Amusement Management International DBA Zero Gravity Thrill Amusement Park
- Industry: Amusement park
- Founded: 1992
- Defunct: 2021
- Fate: Sold
- Headquarters: Dallas, Texas
- Key people: Alan Putter, Owner and Chief Executive Officer; Nick Bocksell, General Manager
- Products: Skycoaster (1992-2021), Skyscraper (2008-2021), Bungee Jump (1992-2021), Nothin But Net (1992-2021), Ejection Seat (Slingshot/Texas Blast Off) (1992-2021)

= Zero Gravity Amusement Park =

Former amusement park in Dallas, Texas

Zero Gravity Thrill Amusement Park was an amusement park in Dallas, Texas, with rides themed around freefall and simulated flying. Owned by Amusement Management International, Zero Gravity was in operation from 1992 until 2021.

==Rides==
At the time of closing, the park operated five rides:

- Bungee Jump
  A seven-story Bungee tower, with a permanent 7 story platform designed especially for bungee jumping
- Roller coaster
  A 110 foot high Roller Coaster
- Ejection Seat (Texas Blast Off)
  Moves straight up 150 feet into the air, at a speed of zero to 70 mph in 1.2 seconds.
- Nothin' But Net
  Patrons bungee 100 feet into a net below from a 16-story tower.
- Skyscraper
  A towering propeller rotating at 60 mph, reaching 4G speed.

==History==
Alan Putter formed Amusement Management International in 1992 in Dallas, Texas. The initial company names was Fun Adventures Inc. After doing operations with the original Skycoaster in 1993, installed permanent Skycoasters in Dallas, next to the Malibu Speed Zone site at I-35 and Walnut Hull, and in FIESTA Texas Theme park in San Antonio, Texas.

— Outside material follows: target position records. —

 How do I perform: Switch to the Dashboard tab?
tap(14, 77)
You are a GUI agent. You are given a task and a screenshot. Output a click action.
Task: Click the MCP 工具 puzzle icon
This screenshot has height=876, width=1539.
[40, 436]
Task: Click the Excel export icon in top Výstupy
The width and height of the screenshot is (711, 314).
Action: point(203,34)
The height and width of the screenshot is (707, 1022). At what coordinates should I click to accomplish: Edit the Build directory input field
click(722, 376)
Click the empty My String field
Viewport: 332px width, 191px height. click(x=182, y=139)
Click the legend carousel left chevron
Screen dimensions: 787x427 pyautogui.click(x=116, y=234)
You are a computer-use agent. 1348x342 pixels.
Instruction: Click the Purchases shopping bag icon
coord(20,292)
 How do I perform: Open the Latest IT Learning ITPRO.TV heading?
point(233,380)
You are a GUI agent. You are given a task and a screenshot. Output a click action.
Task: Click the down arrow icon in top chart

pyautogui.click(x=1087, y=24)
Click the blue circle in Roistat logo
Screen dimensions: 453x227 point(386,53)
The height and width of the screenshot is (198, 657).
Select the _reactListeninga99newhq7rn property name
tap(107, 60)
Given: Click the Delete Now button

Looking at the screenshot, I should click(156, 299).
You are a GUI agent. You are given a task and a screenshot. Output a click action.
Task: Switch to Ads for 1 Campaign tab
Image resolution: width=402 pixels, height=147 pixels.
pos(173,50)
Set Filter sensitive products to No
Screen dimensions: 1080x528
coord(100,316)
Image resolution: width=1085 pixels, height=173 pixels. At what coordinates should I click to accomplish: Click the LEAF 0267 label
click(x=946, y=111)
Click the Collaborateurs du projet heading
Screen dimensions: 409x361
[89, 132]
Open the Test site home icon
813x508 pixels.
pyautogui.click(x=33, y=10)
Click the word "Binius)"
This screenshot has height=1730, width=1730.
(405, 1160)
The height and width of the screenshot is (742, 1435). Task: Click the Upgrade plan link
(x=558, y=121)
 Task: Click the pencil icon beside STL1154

In 1992, the ejector seat ride of the Texas blastoff was installed. In 1999 AMI added two new rides to complement the Rollercoaster: vertical accelerator and two Skyscrapers.

In 2000, AMI was selected to be the Skycoaster operator for Six Flags Over Texas and in 2001 became the exclusive US operator of the Adrenaline Drop, an unattached freefall experience. The park was acquired by Amusement Management International in 2003.

In 2021, the landlord who owned the site of the park sold the land and the park closed.